Any advise practical or legal. Aparantly a certain element of the service charge amount is in dispute and true to Spanish way of doing things the administrators/managing agents have ignored this dispute.
- August 9, 2010 at 9:27 pm #100297
Under spanish law non-payers cannot be denied use of facilities including pool. Debt collectors…ignore them if you don’t mind being embarrased. Why do you think it was placed with debt collectors instead of going through the Courts………cos they don’t think there is much chance of collecting the debt. Tell them to take a hike and if they harrass you, report them, they have no legal remit.
- August 10, 2010 at 6:08 am #100300
Shakeel, this is actually an area I know quite a lot about. In a previous existence I was a debt collector.
The advice to your friend is very straightforward.
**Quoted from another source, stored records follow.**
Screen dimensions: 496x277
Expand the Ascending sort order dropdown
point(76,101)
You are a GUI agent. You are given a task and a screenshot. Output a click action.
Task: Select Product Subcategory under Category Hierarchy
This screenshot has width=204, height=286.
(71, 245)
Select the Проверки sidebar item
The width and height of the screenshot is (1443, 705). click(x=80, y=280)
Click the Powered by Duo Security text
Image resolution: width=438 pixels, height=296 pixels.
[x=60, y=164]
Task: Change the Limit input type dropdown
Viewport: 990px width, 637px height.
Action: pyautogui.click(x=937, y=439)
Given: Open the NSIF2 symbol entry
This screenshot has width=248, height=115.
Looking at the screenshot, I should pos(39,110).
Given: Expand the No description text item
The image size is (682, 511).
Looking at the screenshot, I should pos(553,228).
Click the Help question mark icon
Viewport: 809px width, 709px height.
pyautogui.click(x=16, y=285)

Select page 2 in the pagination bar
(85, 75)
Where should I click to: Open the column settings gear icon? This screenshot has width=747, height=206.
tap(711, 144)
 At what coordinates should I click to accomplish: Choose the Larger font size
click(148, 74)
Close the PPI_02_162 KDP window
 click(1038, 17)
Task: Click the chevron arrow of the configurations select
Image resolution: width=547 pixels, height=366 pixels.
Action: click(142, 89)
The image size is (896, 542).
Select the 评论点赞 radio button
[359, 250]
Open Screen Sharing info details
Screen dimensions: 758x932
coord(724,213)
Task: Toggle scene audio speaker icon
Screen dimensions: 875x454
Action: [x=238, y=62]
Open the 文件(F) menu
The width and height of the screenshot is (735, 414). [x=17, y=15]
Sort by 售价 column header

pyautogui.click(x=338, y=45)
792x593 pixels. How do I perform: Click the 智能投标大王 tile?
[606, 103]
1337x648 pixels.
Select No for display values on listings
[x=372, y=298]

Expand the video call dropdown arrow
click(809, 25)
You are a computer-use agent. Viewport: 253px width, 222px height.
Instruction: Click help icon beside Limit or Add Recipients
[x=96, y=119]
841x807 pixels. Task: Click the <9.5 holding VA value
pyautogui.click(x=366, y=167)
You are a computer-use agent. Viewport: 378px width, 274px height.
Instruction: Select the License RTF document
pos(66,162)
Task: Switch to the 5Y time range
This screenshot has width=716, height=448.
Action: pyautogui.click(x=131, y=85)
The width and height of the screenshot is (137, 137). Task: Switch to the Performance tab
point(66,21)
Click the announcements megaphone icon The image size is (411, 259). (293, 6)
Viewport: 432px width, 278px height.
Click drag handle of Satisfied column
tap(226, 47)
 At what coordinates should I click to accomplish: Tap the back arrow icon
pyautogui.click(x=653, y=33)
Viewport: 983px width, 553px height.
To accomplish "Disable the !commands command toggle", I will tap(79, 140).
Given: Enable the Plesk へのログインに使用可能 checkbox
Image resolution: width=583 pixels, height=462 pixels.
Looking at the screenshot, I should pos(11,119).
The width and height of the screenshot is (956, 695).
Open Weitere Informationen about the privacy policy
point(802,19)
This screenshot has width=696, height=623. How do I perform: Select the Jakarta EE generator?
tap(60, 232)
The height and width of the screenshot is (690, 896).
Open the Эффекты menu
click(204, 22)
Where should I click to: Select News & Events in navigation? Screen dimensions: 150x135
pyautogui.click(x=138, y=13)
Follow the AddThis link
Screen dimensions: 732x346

He should tell the debt collector that, having taken advice, he understands that the Spanish civil debt is not enforcable under English law. That, should the creditor wish to proceed with the matter, they should proceed through the proper legal channels.
He should further state that he will not deal with the matter any further other than in writing and that he will regard any further phone calls as harassment and act accordingly.
He should be polite but very firm. Collectors will often say anything, often downright lies, in order to collect a debt (and their commission).
- August 10, 2010 at 7:26 am #100301
That, should the creditor wish to proceed with the matter, they should proceed through the proper legal channels.
Can they go through the UK courts?
- August 10, 2010 at 8:34 am #100302
In theory they can but in practice it is not worthwhile unless you are talking about a sum in excess of €50k. Even then is is questionable.
They would first have to demonstrate that they have made all reasonable efforts to collect the money owed in the juristiction where the debt was incurred. At the very minimum this would entail getting a judgement against the creditor in a Spanish court first. They would then have to apply to both the English and Spanish courts to have the debt transferred. This is such an expensive and time consuming practice that it only ever happens when very large sums of money are involved.
- August 10, 2010 at 9:28 am #100303
Can jurisdiction be stated at the place of the debtor? I know if you are taking someone to court for an unpaid debt, there is the option to use the court nearest to one of the parties – in this case the person in the UK?
- August 10, 2010 at 10:02 am #100304
No, categorically not.
The debt was incurred in Spain and is governed by Spanish civil law. It cannot be enforced outside Spain without the authorities in England first accepting that it is a legitimate debt.
Before England would accept the legitimacy of such a debt it would require proof that the full process to recover the debt has been undertaken in the country where the debt was incurred. As a very minimum this would require a legal judgement
in the home juristiction. Add to this the not inconsiderable cost of lawyers in both countries, official translations, etc. Even then it would only mean that the whole process, beginning with a CCJ, could begin in England.
As Katy so accurately put it earlier:
Why do you think it was placed with debt collectors instead of going through the Courts?
It is way way to complex and expensive for a debt such as this to be persued through proper legal channels. The creditor is, as they are entitled to do, trying to bypass this process by using a debt collector.
If the creditor holds firm, whatever threats the collector spouts, it is highly unlikely that any action will be taken in England. Even if it is the creditor has a lot of protection under English civil law.